Marko Rauhamaa <ma...@pacujo.net> writes:
> Eli Zaretskii <e...@gnu.org>:
>> Btw, if by "UCS-2" you meant to say that only characters within the
>> BMP are supported in file names on Windows, then this is wrong
> No, I'm claiming Windows allows pathnames to contain isolated surrogate
> code points, which cannot be decoded back to Unicode with UTF-16.
> The situation is completely analogous to Linux pathnames that can
> contain illegal UTF-8.
>> : since Windows XP, NTFS volumes support file names with characters
>> outside of the BMP. I've just successfully created files with such
>> file names on Windows XP using Emacs.
> Both Windows and Linux filenames support all of Unicode. Trouble is,
> both of them support more than Unicode, making it impossible to use
> Guile's strings for an arbitrary filename.
> Python solves the problem by using a Unicode superset in its strings. I
> think that's misguided, and Guile is correct in sticking to Unicode.
> If I understood it correctly, someone just told us emacs maps illegal
> UTF-8 to another form of illegal UTF-8 and back. That's better in that
> it's bytes to bytes (leaving Unicode out), but it's not immediately
> obvious to me why you have to transform the byte sequence at all.
After the transformation, the resulting string satisfies the invariants
of the UTF-8 encoding scheme: characters are either a single byte in the
range 0x00 to 0x7f, or they are a sequence of a byte starting with n+1
high bits set and n bytes of value 0x80 to 0xbf following.

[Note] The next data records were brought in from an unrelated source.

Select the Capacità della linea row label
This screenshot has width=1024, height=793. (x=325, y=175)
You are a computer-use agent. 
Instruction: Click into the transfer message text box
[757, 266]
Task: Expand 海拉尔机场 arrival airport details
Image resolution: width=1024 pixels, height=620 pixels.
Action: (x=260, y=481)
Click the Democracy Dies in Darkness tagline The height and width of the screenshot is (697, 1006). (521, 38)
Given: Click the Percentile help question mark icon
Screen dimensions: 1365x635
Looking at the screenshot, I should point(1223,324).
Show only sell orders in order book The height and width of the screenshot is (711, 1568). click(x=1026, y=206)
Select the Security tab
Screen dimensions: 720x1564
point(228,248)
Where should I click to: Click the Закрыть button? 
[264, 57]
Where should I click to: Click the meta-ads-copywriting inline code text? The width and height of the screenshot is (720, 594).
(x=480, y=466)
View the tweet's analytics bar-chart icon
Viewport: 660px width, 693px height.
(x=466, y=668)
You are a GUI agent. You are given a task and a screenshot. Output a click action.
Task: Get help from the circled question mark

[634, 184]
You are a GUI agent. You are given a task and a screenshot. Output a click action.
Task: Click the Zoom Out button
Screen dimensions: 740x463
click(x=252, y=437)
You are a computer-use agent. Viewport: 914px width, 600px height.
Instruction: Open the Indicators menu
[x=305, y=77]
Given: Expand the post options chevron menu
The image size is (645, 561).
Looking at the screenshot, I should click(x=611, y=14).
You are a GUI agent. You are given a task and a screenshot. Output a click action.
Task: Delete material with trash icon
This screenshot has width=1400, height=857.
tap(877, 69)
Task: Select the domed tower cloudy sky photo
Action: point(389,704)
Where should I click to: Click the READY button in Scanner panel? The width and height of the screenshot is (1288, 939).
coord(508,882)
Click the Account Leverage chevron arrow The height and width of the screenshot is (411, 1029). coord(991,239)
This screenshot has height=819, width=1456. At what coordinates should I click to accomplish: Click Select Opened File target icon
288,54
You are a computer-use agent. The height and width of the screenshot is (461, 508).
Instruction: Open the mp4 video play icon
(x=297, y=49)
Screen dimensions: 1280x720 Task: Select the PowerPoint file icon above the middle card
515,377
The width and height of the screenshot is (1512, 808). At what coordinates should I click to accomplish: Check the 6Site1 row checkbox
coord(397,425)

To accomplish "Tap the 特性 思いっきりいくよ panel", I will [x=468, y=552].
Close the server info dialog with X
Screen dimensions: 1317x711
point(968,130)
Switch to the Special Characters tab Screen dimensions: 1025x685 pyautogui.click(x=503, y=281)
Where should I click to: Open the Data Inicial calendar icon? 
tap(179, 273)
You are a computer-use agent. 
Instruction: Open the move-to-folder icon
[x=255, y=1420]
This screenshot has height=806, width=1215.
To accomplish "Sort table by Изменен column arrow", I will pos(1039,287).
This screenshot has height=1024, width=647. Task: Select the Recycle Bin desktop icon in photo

All string operators are able to access the individual _characters_ of
such strings (rather than bytes) by working with the general coding
scheme. In addition, valid UTF-8 remains valid UTF-8 and all string
search/regexp operations work fine on it. In fact, string search/regexp
operations even work with Emacs strings representing _invalid_ UTF-8
The purpose of the transform is to _not_ have a flavorless chunk of
bytes but rather something organized into characters. Of course this
only makes sense when _typically_ those characters correspond to valid
UTF-8. If you know your string to be UCS-16, a different reencoding
would make sense, but preferably also one preserving both valid and
> Look at the problem of concatenation. We could have a case where two
> illegal UTF-8 (or UTF-16) snippets are concatenated to get valid UTF-8
> (or UTF-16).
Not possible in the internal Emacs representation. Its character
boundaries are established on decoding. Only after reencoding such a
concatenation, valid UTF-8 may fall out. If you transfer text in blocks
of a given byte size, this may happen. But concatenating in the decoded
character domain will not magically change the character count: you'll
retain two (or more) pieces of a split UTF-8 character. If you want to
do processing on concatenated blocks, you better only decode after
concatenation. Or reencode and redecode, but that seems wasteful. But
it would work.
> That operation fails if you try to translate the snippets to strings
> before concatenation. Such concatenation operations are commonplace
> when dealing with filenames (eg, split(1)).
split(1) does not "deal with filenames" when splitting, but the
individual files may be split inside of UTF-8 sequences. See above.